Ces ventes vont permettre d’alléger encore plus la masse salariale (16M bruts par an) et apporter des fonds pour construire le futur (Milan veut récupérer 25M de ces ventes). Berlusconi veut revoir son Milan au top d’ici trois ans. Si cela doit passer par la revolução, qu’il en soit ainsi. Sans regret, sans laisser place aux sentiments. Le club passe avant tout. Milan a la possibilité d’initier sa reconstruction. C’est même une nécessité car le club doit absolument réussir à arracher une qualification en Champions League (Galliani a fixé l’objectif : la seconde place). Pour cela, il faudra raisonner intelligemment et pour une fois, ne pas juste penser à engager un attaquant mais aussi penser à régler les problèmes bien plus graves, avec une défense trop fragile et au milieu sans leader et sans qualité (mis à part Montolivo). Et surtout, surtout, surtout ne plus commettre les erreurs du passé en gaspillant les ressources financières en salaires pour vieux mammouth, ce qui contredirait totalement et incroyablement le projet annoncé d’un Milan basé sur des jeunes.
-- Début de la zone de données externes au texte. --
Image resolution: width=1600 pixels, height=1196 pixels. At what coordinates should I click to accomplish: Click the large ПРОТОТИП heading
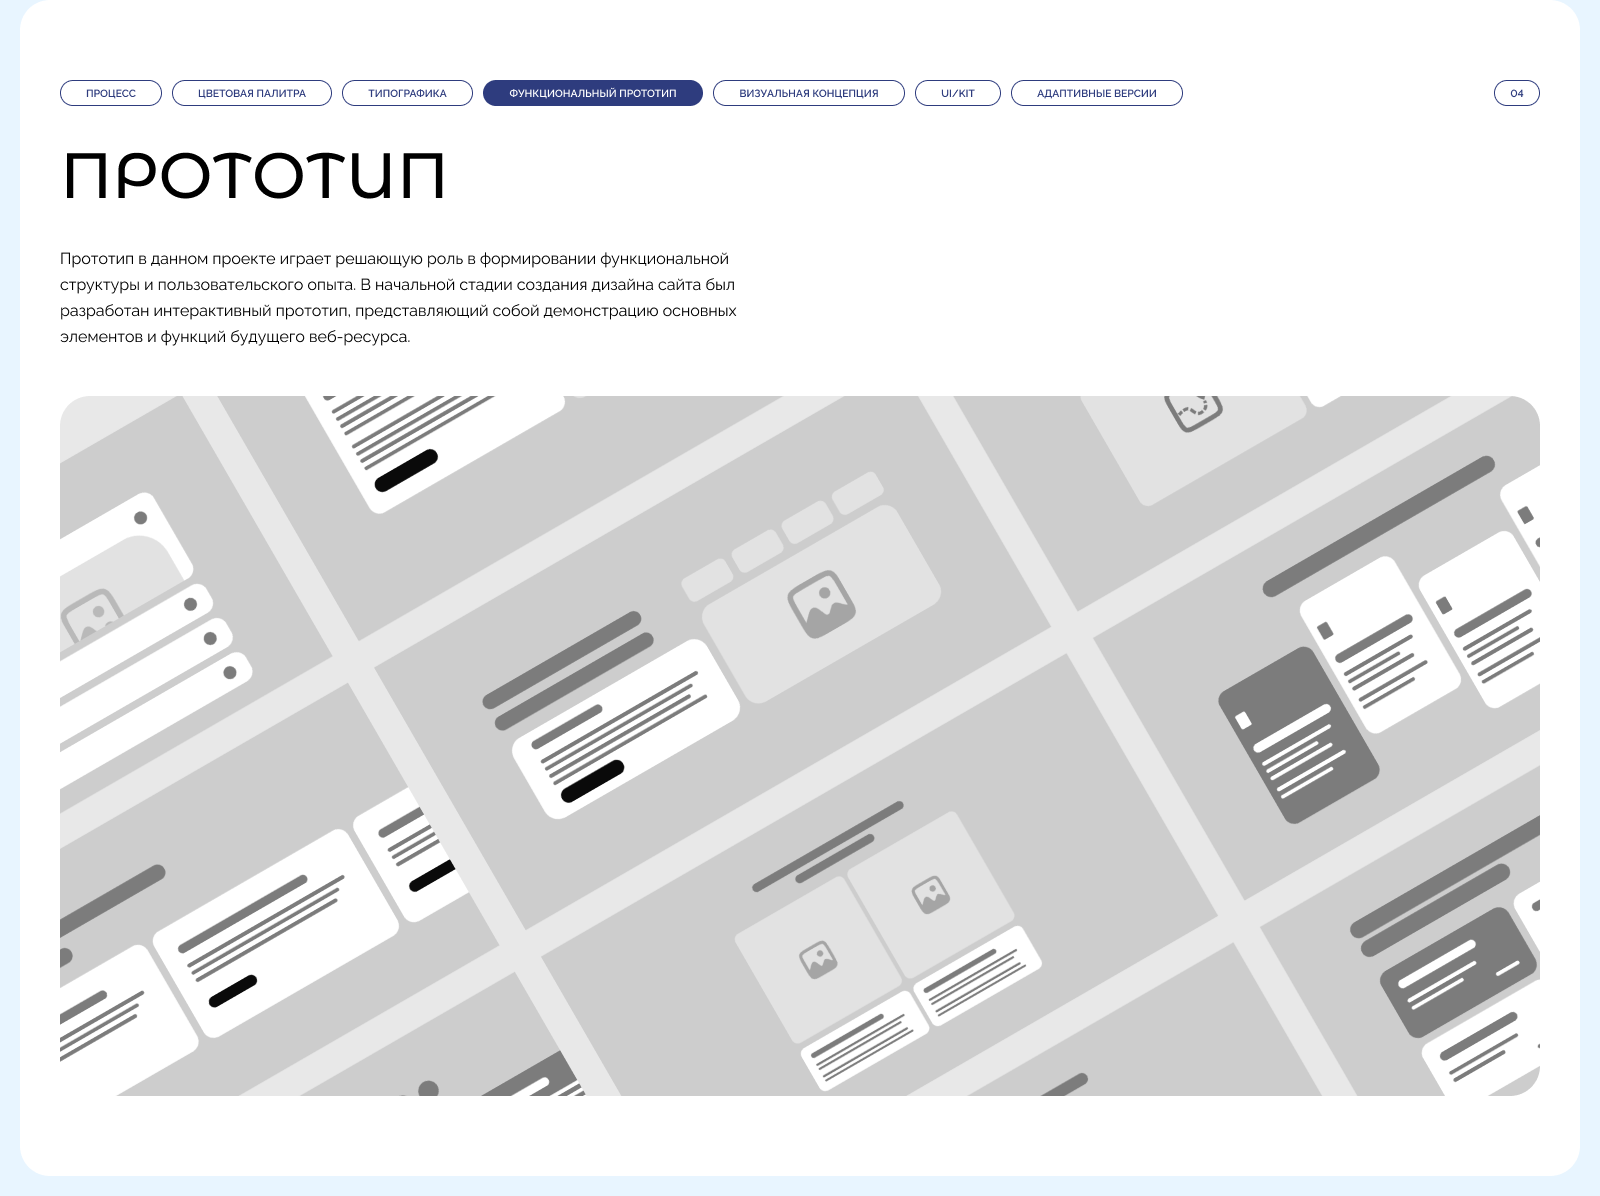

Les tifosi ne sont plus disposés à voir l’AC Milan sombrer. Nos dirigeants (taillés en pièces par une interview de l’immense Paolo Maldini) sont-ils encore capables de construire un grand Milan? Réponse dès l’année prochaine. En attendant, j’en profite pour souhaiter une excellente année 2013 à tous. Que cette année puisse vous apporter ce dont vous avez besoin dans votre vie. Footballistiquement, elle ne pourra être que meilleure que cette année 2012 qu’on enterrera avec grand plaisir.